With renewed hope she set about preparations for the journey. Soon all the household at Clive's Road were sharing the exciting news that Dorai and Dosani were going on a holiday, and the ayah and the dressing boy were to accompany their master and mistress. Hester had written to Mrs. Fellowes to tell her of the pending departure, and all preparations were well advanced when her husband, returning on the following evening at a late hour, announced with hesitating mien that he feared the sea journey must be given up, that he was obliged for business reasons to include Bombay in his trip, and five days in the train, which was then the length of the journey, was unthinkable for such a frail creature as she was. Moreover, he had that day met a friend whom he desired, also for business reasons, to have as his companion, and he being a bachelor preferred to travel en garcon. This they could do much more cheaply than if they "were hum-bugged by wives," as his friend elegantly expressed it.
So it came about that Hester's quick hope came to a sudden end. For a little she felt keen disappointment, enhanced by the knowledge that in her husband's change of plans there was a large element of wilful selfishness. She accepted the decision without a murmuring word, and felt almost surprised to perceive the strain of penitence which marked his manner as she cheerfully busied herself in making all preparations for his journey.
"I don't half like leaving you alone like this," he remarked on the morning of his departure. "I've been thinking of a nice plan for you. Suppose you write to Mrs. Fellowes and suggest a visit to her!"
Hester, however, declined to fall in with the proposal, assuring her husband that she would find plenty to occupy her during her solitary weeks. But on the same afternoon when Mrs. Fellowes called to say farewell to her friend, and found to her astonishment that the hoped-for holiday was abandoned as far as Hester was concerned, she at once insisted that she should take up her abode at Royapooram during her husband's absence. Thither Hester went on the day after Mr. Rayner's departure to find rest and solace in the companionship of these good friends.
Alfred Rayner's purpose in going to Calcutta was not very definite in his own mind. He looked on it in the light of an experiment—a gamble. It was, in fact, the need of money which urged him to try to gauge the capacities of Truelove Brothers, and to make the attempt to bleed them more heavily. Zynool's loan had tided him over a period, but financial embarrassments were becoming pressing, and he decided to exhaust the possibilities of help from the quarter from whence help had come with such unfailing regularity longer than he could remember. It is true his aunt had always volubly assured him that his allowance was all the firm of Truelove Brothers had in store for him. But what were the assertions of a woman like Aunt Flo, he thought with scorn, so ignorant, so prevaricating, as he knew her to be. More than likely he had been up to this date the victim of a cruel conspiracy to defraud him of his legal rights as the son of one of the late partners of the firm. He had, however, to remind himself that his recent endeavours to probe the matter by a sharp query in a letter had elicited a firm though courteous reply that the allowance which he received was the limit of his claim. But now, since his financial condition was becoming desperate, unless indeed he changed his whole scale of living, he had resolved to make the attempt to sift the matter in person.
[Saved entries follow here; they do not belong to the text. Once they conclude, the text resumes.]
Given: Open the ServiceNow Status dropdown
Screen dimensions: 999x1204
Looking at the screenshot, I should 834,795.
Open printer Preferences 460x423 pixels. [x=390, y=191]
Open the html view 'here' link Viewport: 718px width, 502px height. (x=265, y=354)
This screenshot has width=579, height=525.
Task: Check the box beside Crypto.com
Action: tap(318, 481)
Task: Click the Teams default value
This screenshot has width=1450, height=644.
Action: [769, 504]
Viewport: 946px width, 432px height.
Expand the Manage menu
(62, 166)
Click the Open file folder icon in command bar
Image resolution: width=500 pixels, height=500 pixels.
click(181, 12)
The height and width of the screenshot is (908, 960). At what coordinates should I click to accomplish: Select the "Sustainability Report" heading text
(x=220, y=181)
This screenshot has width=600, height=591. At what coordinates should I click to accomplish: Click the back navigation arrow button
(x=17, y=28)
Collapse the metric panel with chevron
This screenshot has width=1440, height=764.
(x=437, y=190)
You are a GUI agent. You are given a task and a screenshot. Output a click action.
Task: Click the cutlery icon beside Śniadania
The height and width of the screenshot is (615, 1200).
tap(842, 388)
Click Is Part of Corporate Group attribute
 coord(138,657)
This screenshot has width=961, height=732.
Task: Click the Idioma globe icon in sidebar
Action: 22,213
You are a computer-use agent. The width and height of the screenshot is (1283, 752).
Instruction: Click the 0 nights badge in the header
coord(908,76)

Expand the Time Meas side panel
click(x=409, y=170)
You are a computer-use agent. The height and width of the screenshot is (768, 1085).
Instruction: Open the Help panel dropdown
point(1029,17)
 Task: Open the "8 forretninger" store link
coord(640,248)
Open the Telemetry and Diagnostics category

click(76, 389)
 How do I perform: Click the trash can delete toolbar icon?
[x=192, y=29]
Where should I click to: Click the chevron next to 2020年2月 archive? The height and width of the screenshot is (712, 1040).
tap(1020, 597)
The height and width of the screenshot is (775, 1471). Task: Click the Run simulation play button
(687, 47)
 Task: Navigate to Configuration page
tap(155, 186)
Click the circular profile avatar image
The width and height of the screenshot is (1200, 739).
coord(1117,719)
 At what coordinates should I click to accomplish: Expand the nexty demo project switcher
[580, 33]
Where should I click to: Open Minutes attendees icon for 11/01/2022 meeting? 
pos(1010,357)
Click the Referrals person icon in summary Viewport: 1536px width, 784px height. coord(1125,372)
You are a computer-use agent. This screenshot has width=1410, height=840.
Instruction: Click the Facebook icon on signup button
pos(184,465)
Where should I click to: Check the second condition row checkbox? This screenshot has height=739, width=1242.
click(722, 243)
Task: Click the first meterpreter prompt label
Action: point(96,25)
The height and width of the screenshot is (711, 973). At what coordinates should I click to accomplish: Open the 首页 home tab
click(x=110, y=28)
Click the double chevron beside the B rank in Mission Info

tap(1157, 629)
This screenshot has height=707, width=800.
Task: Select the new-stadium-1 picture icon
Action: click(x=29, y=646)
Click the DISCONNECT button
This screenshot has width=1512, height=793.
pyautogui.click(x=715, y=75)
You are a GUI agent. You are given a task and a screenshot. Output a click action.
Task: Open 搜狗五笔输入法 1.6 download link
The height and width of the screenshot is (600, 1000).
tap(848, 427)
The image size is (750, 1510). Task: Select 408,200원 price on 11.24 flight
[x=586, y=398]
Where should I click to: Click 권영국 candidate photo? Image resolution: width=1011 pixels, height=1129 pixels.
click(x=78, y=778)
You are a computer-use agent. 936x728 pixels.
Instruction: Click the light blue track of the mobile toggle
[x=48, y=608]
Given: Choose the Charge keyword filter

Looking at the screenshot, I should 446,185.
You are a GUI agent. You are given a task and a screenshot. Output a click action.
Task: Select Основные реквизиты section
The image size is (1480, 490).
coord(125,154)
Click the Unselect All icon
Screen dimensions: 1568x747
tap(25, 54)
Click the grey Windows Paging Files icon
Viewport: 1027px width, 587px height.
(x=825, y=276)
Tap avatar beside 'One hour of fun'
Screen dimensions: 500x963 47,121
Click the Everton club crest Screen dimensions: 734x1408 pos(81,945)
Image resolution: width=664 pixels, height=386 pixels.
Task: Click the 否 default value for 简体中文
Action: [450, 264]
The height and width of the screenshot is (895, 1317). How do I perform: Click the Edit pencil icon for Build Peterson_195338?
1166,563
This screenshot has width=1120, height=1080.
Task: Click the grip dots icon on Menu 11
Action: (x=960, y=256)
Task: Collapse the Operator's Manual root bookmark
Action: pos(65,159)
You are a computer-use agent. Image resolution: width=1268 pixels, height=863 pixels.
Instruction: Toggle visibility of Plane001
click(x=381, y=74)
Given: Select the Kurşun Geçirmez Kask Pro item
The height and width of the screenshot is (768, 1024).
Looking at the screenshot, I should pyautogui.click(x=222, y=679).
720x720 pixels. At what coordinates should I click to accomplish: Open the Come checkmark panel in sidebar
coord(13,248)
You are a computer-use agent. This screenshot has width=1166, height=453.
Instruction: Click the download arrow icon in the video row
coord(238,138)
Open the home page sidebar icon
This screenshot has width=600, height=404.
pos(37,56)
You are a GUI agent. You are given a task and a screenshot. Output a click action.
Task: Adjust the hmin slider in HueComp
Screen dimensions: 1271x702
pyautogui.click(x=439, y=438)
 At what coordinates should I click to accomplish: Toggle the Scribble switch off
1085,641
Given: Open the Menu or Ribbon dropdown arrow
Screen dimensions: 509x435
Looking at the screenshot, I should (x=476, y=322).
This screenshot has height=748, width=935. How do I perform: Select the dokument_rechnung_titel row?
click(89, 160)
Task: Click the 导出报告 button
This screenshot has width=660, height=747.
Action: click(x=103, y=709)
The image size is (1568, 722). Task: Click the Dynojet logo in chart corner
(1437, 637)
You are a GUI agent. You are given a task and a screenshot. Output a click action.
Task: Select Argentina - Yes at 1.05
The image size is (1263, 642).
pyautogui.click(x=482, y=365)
The dètour to Bombay might indeed have been well dispensed with, and had only been yielded to at the solicitation of one of the most worthless of his recent acquaintances.
So it happened that when Alfred Rayner took his seat in the crowded train en route for Calcutta his purse was more empty than he liked to contemplate. Prudence had even dictated that he should stoop to a seat in a third-class carriage. He sat in a corner wedged in between closely packed natives, his sun topee drawn over his eyes, the lower part of his face covered by his pocket-handkerchief. But he could not shut his ears to the discordant babel of voices round him, for every third-class passenger in the East is nothing if not vociferous. His elegant person was continually prodded by angular packages, his delicate nostrils, in spite of all precautions, assailed by the most forbidding odours.
The journey seemed interminable. The slight refreshment he had been able to secure as the train was in motion he could hardly eat in such repulsive surroundings. At last the express swung into Howrah station, but even then Rayner's gnawing discomfort was not at an end.
He had been congratulating himself that as he had not mentioned the hour of his arrival, he would not be met at the station. But he reckoned too much on Mr. Melford's ignorance of the time-table. On peering out of his box-like carriage window, he caught sight of his friend in eager search after his smart acquaintance of Piccadilly days, while that gentleman lurked in a third-class carriage, choke full of natives.
Rayner decided that the only thing left for him to do was to secrete himself in the grimy comer which he had longed to leave, till he could guarantee that his friend's back was turned. When that moment arrived he jumped with alacrity to the platform and hurried to report himself.
"Ah, here you are, Rayner—thought you were going to cheat us too! My wife and I are awfully sorry Mrs. Rayner's heart failed her at the last moment. Carrie has been making great moan about her disappointment since your letter came. Stupid of me not to have caught sight of you before! I thought I searched every carriage!"